## DATA TO EXAMINE
^^^^^^^^

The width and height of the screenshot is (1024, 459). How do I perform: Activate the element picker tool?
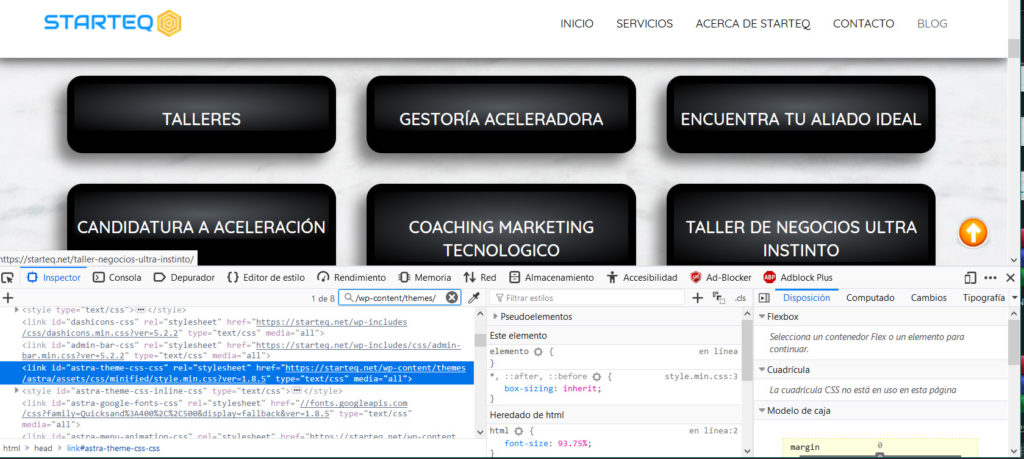click(8, 277)
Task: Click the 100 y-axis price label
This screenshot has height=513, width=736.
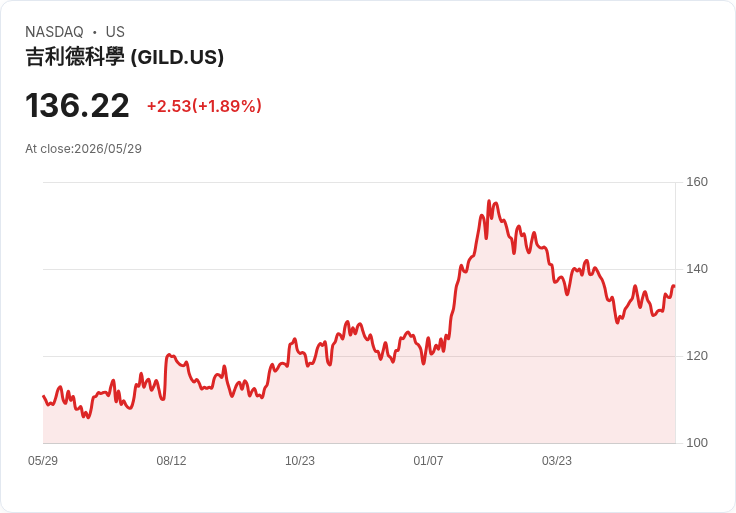Action: pos(697,443)
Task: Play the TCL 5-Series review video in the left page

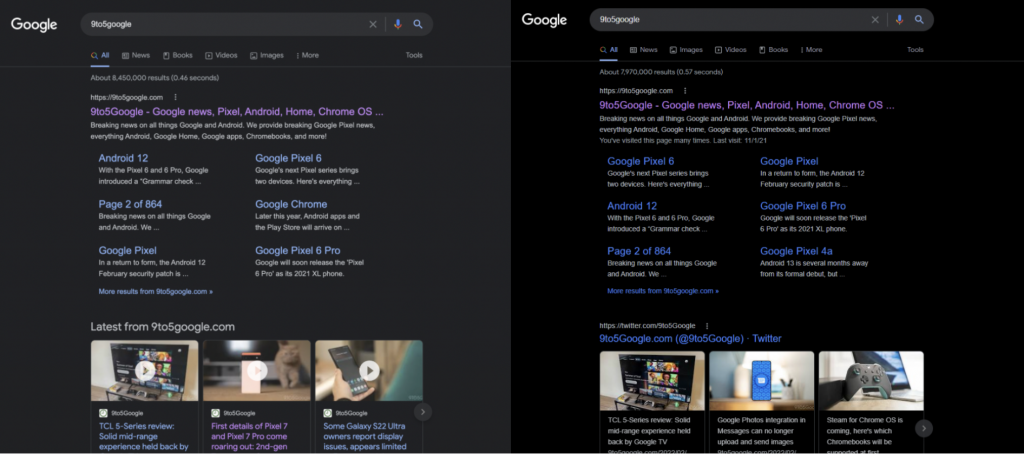Action: (x=144, y=371)
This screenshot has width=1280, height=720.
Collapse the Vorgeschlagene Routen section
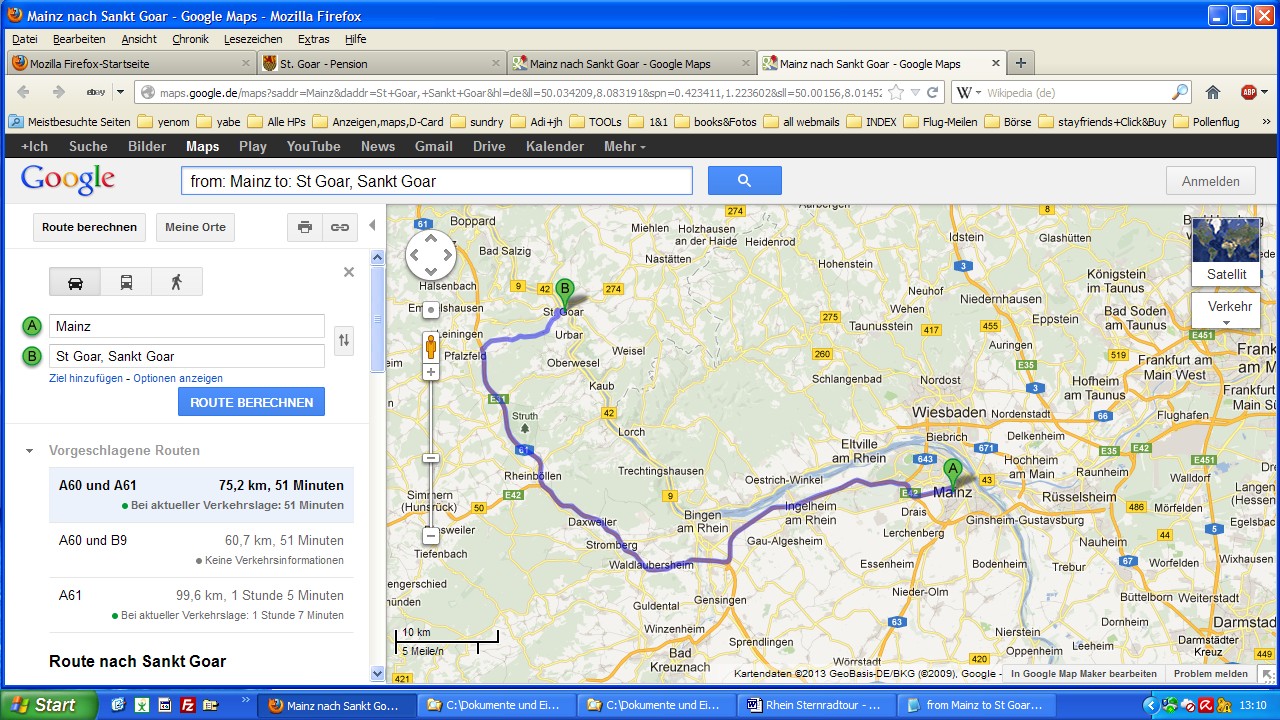coord(30,451)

^^^^^^^^

## WORK ITEM
Every picture stays out; reproduce exactly the lines from the one with "This screenshot has height=513, width=736." through the last line of the data above.

## FINISHED TASK
This screenshot has height=513, width=736.
Action: pos(697,443)
Task: Play the TCL 5-Series review video in the left page

Action: (x=144, y=371)
This screenshot has width=1280, height=720.
Collapse the Vorgeschlagene Routen section
coord(30,451)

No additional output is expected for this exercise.